The first gazette with the Eswatini COVID-19 Regulations already included restriction of movements, prohibition of gatherings, closure of schools, borders and non-essential services and regulations on isolation or mandatory quarantine, price control, among other measures. Since 27 March, only cargo, returning citizens and legal residents are allowed to enter the country. Patients who knowingly expose others to coronavirus may be arrested and prosecuted for attempted murder or murder. Refusal to quarantine, the spread of false information or failure in complying with COVID-19 Regulations will be punished by up to five years in prison or a fine not exceeding 25,000 Emalangeni (around US$1,300), depending on the offence.

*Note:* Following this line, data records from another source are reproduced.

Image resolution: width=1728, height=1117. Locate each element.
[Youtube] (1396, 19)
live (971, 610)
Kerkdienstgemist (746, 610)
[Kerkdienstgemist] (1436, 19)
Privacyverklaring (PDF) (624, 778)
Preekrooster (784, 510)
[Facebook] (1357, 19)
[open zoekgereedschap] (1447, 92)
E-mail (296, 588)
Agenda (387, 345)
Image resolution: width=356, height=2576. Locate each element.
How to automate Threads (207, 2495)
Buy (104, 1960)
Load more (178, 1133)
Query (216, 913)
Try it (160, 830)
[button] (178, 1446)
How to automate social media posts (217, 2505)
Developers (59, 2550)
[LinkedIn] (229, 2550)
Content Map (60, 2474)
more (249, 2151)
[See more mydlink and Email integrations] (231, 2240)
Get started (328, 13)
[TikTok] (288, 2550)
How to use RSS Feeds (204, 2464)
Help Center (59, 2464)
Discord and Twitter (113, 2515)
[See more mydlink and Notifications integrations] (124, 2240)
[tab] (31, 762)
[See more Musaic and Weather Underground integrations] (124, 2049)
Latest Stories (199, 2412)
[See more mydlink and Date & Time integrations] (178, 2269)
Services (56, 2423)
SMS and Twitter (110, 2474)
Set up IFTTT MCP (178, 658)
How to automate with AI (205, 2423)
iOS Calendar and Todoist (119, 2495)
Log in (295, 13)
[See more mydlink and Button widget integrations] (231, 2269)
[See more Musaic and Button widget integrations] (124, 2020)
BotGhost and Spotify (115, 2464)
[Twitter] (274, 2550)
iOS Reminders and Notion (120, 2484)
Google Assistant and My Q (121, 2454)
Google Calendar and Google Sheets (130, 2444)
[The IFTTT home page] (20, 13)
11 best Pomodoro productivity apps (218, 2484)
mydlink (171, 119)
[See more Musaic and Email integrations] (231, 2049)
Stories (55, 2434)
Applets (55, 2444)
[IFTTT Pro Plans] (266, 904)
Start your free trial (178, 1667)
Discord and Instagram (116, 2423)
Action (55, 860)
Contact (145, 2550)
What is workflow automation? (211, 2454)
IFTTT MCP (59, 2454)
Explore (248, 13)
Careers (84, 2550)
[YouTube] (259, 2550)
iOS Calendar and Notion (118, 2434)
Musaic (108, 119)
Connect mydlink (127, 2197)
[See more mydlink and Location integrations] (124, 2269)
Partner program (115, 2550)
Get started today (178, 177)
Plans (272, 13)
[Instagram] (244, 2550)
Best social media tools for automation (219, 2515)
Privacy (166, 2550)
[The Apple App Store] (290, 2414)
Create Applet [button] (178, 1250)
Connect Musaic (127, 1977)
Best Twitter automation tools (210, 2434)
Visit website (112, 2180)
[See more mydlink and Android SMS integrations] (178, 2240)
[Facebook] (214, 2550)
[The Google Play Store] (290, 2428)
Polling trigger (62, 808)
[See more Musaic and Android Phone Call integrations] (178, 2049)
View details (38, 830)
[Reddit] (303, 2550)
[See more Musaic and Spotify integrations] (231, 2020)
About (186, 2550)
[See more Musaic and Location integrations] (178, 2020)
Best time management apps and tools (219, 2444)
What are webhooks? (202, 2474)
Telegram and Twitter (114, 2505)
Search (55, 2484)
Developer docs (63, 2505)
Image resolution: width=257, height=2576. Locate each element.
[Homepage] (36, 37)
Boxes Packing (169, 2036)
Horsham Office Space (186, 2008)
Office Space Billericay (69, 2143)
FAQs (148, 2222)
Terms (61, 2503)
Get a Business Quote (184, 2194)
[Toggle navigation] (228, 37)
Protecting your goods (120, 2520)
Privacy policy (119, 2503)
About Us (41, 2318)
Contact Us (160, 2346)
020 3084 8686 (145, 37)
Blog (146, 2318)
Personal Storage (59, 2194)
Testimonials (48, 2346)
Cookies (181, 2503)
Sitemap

The containment measures are reportedly exacerbating pre-existing humanitarian needs in Eswatini. There are reports of increasing hunger in some communities, including Kwaluseni Township, in the Manzini District, where most of the population reportedly lost their incomes with the closure of factories. Across the country, more than 11,000 vulnerable children have reportedly been left without their main nutritional daily meal, following the closure of all Government’s Neighbourhood Care Points, where they previously received two meals a day, according to media reports. The situation has compounded the closure of schools and the interruption of the school feeding scheme. The Ministry of Health encouraged farmers to embark on the production of maize, beans, vegetables and other food crops during the winter season.
The Government reports that additional health workers, including eight doctors, 145 nurses, environmental health specialists, and paramedics have been recruited and 1,007 nurses, 147 doctors and over 3,000 rural health motivators have been trained on COVID-19 case management.